1

I am hoping to get some advice on how to optimize the performance of this query I have with an outer join. First I will explain what I am trying to do and then I'll show the code and results.

I have an Accounts table that has a list of all customer accounts. And I have a datausage table which keeps track of how much data each customer is using. A backend process running on multiple servers inserts records into the datausage table each day to keep track of how much usage occurred that day for each customer on that server.

The backend process works like this - if there is no activity on that server for an account on that day, no records are written for that account. If there is activity, one record is written with a "LogDate" of that day. This is happening on multiple servers. So collectively the datausage table winds up with no rows (no activity at all for that customer each day), one row (activity was only on one server for that day), or multiple rows (activity was on multiple servers for that day).

We need to run a report that lists ALL customers, along with their usage for a specific date range. Some customers may have no usage at all (nothing whatsoever in the datausage table). Some customers may have no usage at all for the current period (but usage in other periods).

Regardless of whether there is any usage or not (ever, or for the selected period) we need EVERY customer in the Accounts table to be listed in the report, even if they show no usage.

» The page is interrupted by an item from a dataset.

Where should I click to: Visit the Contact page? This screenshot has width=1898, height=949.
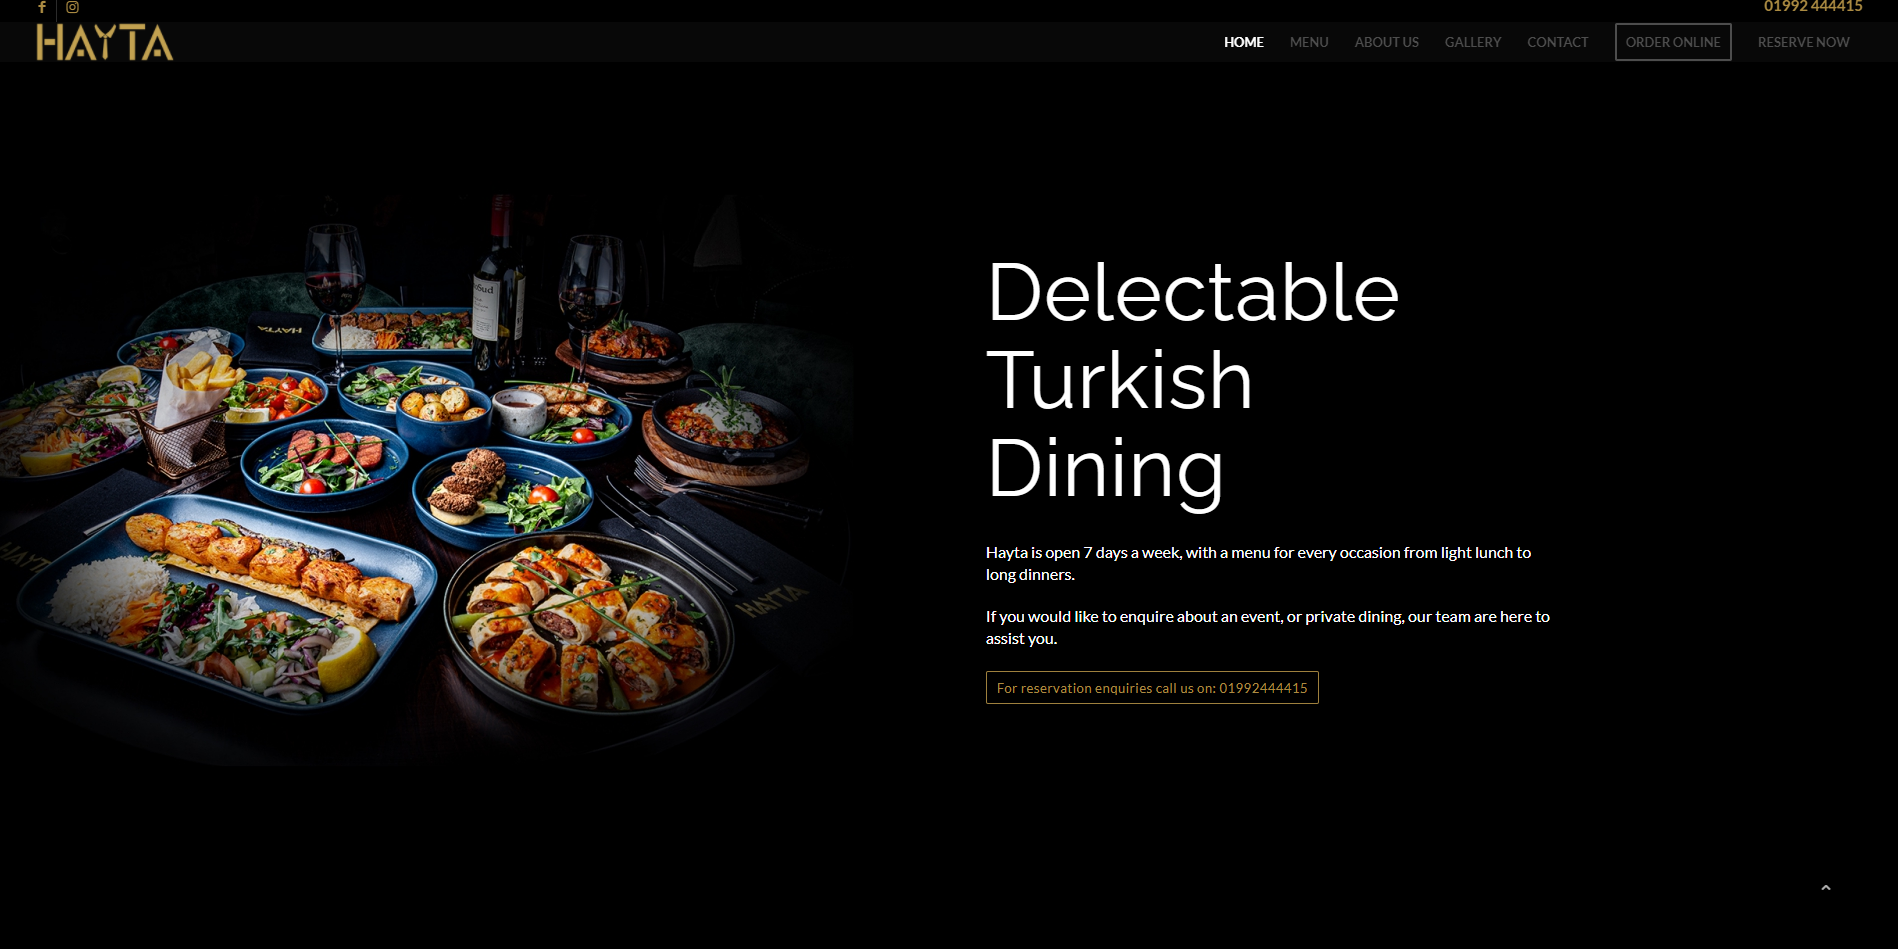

Therefore it seems this required an outer join.

Here is the query I am using:

SELECT
   Accounts.accountID as AccountID,
   IFNULL(Accounts.name,Accounts.accountID) as AccountName,
   AccountPlans.plantype as AccountType,
   Accounts.status as AccountStatus,
   date(Accounts.created_at) as Created,
   sum(IFNULL(datausage.Core,0) + (IFNULL(datausage.CoreDeluxe,0) * 3)) as 'CoreData'
FROM `Accounts` 
 LEFT JOIN `datausage` on `Accounts`.`accountID` = `datausage`.`accountID`
 LEFT JOIN `AccountPlans` on `AccountPlans`.`PlanID` = `Accounts`.`PlanID`
WHERE
(
   (`datausage`.`LogDate` >= '2014-06-01' and `datausage`.`LogDate` < '2014-07-01') 
   or `datausage`.`LogDate` is null
) 
GROUP BY Accounts.accountID 
ORDER BY `AccountName` asc 

This query takes about 2 seconds to run. However it only takes 0.3 seconds to run if the "or datausage.LogDate is NULL" is removed. However, it seems I must have that clause in there, because accounts with no usage are excluded from the result set if that does not appear.

Here is the table data:

| id | select_type | table        | type   | possible_keys                                           | key     | key_len | ref                  | rows  | Extra                                                  |
+----+-------------+--------------+--------+---------------------------------------------------------+---------+---------+----------------------+-------    +----------------------------------------------------+
|  1 | SIMPLE      | Accounts     | ALL    | PRIMARY,accounts_planid_foreign,accounts_cardid_foreign | NULL    | NULL    | NULL                 |    57 | Using     temporary; Using filesort                    |
|  1 | SIMPLE      | datausage   | ALL    | NULL                                                    | NULL    | NULL    | NULL                 | 96805 | Using where;     Using join buffer (Block Nested Loop) |
|  1 | SIMPLE      | AccountPlans | eq_ref | PRIMARY                                                 | PRIMARY | 4       | mydb.Accounts.planID |     1 | NULL                                                   |

The indexes on Accounts table are as follows:

| Table    | Non_unique | Key_name                | Seq_in_index | Column_name | Collation | Cardinality | Sub_part | Packed | Null | Index_type | Comment | Index_comment |
+----------+------------+-------------------------+--------------+-------------+-----------+-------------+----------+--------+------+------------+---------+---------------+
| Accounts |          0 | PRIMARY                 |            1 | accountID   | A         |          57 |     NULL | NULL   |      | BTREE      |         |               |
| Accounts |          1 | accounts_planid_foreign |            1 | planID      | A         |           5 |     NULL | NULL   |      | BTREE      |         |               |
| Accounts |          1 | accounts_cardid_foreign |            1 | cardID      | A         |           0 |     NULL | NULL   | YES  | BTREE      |         |               |

The index on the datausage table is as follows:

| Table      | Non_unique | Key_name | Seq_in_index | Column_name | Collation | Cardinality | Sub_part | Packed | Null | Index_type | Comment | Index_comment |
+------------+------------+----------+--------------+-------------+-----------+-------------+----------+--------+------+------------+---------+---------------+
| datausage |          0 | PRIMARY  |            1 | UsageID     | A         |       96805 |     NULL | NULL   |      | BTREE      |         |               |

I tried creating different indexes on datausage to see if it would help, but nothing did. I tried an index on AccountID, an index on AccountID, LogData, and index on LogData, AccountID, and an index on LogData. None of these made any difference.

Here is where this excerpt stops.